Historical population
| Census | Pop. | Note | %± |
| 1860 | 247 |  | — |
| 1870 | 182 |  | −26.3% |
| 1880 | 241 |  | 32.4% |
| 1900 | 403 |  | — |
| 1910 | 540 |  | 34.0% |
| 1920 | 929 |  | 72.0% |
| 1930 | 769 |  | −17.2% |
| 1940 | 733 |  | −4.7% |
| 1950 | 741 |  | 1.1% |
| 1960 | 711 |  | −4.0% |
| 1970 | 814 |  | 14.5% |
| 1980 | 941 |  | 15.6% |
| 1990 | 922 |  | −2.0% |
| 2000 | 870 |  | −5.6% |
| 2010 | 815 |  | −6.3% |
| 2020 | 717 |  | −12.0% |
| 2021 (est.) | 700 | Decrease | −2.4% |
U.S. Decennial Census

===2010 census===
At the 2010 census there were 815 people, 360 households, and 228 families living in the town. The population density was 2263.9 PD/sqmi. There were 405 housing units at an average density of 1125.0 /sqmi. The racial makeup of the town was 99.3% White and 0.7% from two or more races. Hispanic or Latino of any race were 0.2%.

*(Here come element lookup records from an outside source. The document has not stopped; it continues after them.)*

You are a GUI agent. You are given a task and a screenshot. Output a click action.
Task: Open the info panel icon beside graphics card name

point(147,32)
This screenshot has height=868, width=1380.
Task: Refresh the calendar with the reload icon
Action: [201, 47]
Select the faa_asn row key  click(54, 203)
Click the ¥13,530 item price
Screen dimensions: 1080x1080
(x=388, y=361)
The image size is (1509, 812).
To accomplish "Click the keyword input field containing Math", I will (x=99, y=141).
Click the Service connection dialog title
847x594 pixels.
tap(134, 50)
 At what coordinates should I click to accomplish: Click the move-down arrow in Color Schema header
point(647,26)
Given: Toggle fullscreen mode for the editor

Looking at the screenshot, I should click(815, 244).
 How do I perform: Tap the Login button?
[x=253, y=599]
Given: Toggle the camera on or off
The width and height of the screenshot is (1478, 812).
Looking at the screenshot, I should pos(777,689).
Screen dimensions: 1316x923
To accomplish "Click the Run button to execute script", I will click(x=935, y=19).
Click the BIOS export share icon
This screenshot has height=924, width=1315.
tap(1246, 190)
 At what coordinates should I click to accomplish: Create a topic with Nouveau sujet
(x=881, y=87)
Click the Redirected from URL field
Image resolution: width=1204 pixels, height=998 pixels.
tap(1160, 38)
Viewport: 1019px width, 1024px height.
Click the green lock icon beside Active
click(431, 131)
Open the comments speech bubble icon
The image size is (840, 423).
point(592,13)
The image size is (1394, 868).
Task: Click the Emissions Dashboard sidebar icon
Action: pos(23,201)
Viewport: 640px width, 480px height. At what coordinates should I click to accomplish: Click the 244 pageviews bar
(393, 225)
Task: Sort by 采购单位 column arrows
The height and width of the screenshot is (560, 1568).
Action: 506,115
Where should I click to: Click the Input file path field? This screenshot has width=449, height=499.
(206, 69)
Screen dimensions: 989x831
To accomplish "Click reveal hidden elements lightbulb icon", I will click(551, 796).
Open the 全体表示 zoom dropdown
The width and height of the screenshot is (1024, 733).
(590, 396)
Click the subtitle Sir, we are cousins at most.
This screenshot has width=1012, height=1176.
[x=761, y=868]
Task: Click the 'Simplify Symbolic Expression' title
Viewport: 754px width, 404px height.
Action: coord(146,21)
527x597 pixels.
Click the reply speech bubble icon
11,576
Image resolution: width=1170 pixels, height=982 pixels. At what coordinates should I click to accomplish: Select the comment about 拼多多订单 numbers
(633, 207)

Of the 360 households 27.8% had children under the age of 18 living with them, 47.2% were married couples living together, 11.7% had a female householder with no husband present, 4.4% had a male householder with no wife present, and 36.7% were non-families. 35.3% of households were one person and 14.2% were one person aged 65 or older. The average household size was 2.25 and the average family size was 2.87.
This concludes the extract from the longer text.